В своих мышцах я почувствовал прилив бодрости и очень правильно сообразил, что надо делать ноги. Над головой было около пяти ярусов, и, забыв об осторожности, какую необходимо соблюдать в библиотеках, я обрушил стопку книг, вскочил на книжный стеллаж и стал карабкаться вверх. Сил хватало, чтобы ухватиться за потолок моего уровня и подтянуться на другой. Оглянувшись, я не заметил погони, только в глубине шахты прощально мелькали последние плывущие вниз листы былого фонтана восторга.

Каждый следующий уровень давался мне с большим трудом. Клетками тела я чувствовал сзади преследователя — крапивный дьявол мог знать обходные пути.

— Цербер, охранник, где ты? — заорал я. Без посторонней помощи выбраться с первого яруса на поверхность было невозможно.

 

 

 

Глава 54

 

 

Что имеет регулярность, что имеет предсказуемость в изменчивости и фальши джунглей, так это охранник. Его физиономия уже свисала надо мной, но руку протягивать он не спешил.

— Раб, а ты мастер эффекта — раздул библиотекарю все хранилище, он, должно быть, разъярен…

— Вытащи меня, я, кажется, понял имя повелителя!

— Все еще нет уверенности, понял ты или нет. Но наверняка поймешь, если оплатишь…

— У меня ничего нет… сейчас не время, потом договоримся!

— Сейчас как раз подходящее время…

Подлец не спешил и тянул слова.

А библиотекарь тем временем пользовался неизвестными мне лестницами; подтягиваться и прыгать, как я, он не мог из-за своего сюртука. Но, несмотря на его длинный путь, я уже слышал тяжелое дыхание.

— Дурацкие игры в шантаж…

— Этим и живем, — с пониманием в голосе произнес цербер. — Но времени и впрямь мало, условие не мое и себе я ничего от твоего выкупа не получу. Итак, даешь обещание?

— Что-о-о?

— Он просит обещание…

— Кто, повелитель?

— Да, он.

— Что я должен пообещать: буду покорным, правильным, что-то еще?..
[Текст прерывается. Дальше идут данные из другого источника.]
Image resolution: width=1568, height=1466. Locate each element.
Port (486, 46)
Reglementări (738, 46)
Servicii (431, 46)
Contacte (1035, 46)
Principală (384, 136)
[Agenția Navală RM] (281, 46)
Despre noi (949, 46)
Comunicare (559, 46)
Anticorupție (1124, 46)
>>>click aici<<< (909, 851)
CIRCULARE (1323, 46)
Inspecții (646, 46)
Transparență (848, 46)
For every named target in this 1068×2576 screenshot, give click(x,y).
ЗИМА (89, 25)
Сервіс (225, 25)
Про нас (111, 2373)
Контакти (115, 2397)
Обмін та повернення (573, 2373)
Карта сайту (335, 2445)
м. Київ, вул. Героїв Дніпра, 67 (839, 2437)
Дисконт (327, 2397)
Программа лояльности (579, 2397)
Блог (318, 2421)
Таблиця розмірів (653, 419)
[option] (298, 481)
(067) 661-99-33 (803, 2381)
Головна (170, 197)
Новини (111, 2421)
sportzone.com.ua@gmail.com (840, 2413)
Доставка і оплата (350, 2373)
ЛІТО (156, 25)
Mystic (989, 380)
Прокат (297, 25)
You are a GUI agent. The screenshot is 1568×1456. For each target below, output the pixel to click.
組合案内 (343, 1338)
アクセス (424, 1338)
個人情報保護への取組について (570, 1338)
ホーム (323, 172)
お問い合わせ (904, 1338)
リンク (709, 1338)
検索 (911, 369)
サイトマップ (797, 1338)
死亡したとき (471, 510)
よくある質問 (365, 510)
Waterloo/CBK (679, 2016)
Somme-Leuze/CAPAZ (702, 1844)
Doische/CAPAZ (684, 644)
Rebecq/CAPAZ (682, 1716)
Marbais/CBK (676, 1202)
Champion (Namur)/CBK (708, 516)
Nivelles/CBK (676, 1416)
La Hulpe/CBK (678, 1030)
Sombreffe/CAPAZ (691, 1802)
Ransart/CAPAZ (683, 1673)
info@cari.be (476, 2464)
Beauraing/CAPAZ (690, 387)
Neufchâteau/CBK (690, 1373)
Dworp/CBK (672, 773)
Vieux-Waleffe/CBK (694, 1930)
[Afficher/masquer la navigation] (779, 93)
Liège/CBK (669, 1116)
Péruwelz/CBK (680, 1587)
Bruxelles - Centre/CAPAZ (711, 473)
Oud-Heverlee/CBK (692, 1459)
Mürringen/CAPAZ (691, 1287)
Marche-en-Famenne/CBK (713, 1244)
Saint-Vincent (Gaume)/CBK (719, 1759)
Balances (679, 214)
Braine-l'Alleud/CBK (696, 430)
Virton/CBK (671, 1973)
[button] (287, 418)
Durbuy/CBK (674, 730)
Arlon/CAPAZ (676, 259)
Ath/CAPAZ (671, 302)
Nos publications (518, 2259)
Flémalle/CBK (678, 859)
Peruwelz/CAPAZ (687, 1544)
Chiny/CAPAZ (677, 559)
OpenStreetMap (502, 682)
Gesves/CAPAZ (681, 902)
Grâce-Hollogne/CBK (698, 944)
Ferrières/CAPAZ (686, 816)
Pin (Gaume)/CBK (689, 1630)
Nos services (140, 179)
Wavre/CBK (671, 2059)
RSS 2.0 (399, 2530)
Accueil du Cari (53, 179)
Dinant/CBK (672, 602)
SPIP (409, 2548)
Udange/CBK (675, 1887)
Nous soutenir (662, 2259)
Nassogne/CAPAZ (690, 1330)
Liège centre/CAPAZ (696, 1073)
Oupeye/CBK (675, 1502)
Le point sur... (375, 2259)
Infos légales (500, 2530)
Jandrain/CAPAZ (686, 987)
— Любите вы, люди, играть словами, это бессмысленно. Главное обещание, самое главное, даешь?

Очевидно, моя физиономия убедительно говорила, что я не представляю, о чем идет речь. Не дожидаясь умножения непонимания, надзиратель пустился в пространные объяснения. Из его слов следовало, что люди, когда они еще не совсем люди, а, как охранник, в каком-то промежутке и у них нет мозга, а только чистая сущность, душа или свет, — в этом вот «безобличном» состоянии люди дают обещание. Они будто бы клянутся, что никого не обидят, когда придут к другим людям, никого не станут ненавидеть и только любить божье творение неоскверненной любовью. Я выпятил глаза, не понимая этой метафизики, и, в частности, что я такого наобещал, пока не облачился в земные одежды.

— Как-то неправдоподобно…

— В таком случае, ведь совсем не жалко дать «неправдоподобное» обещание. Что, по рукам?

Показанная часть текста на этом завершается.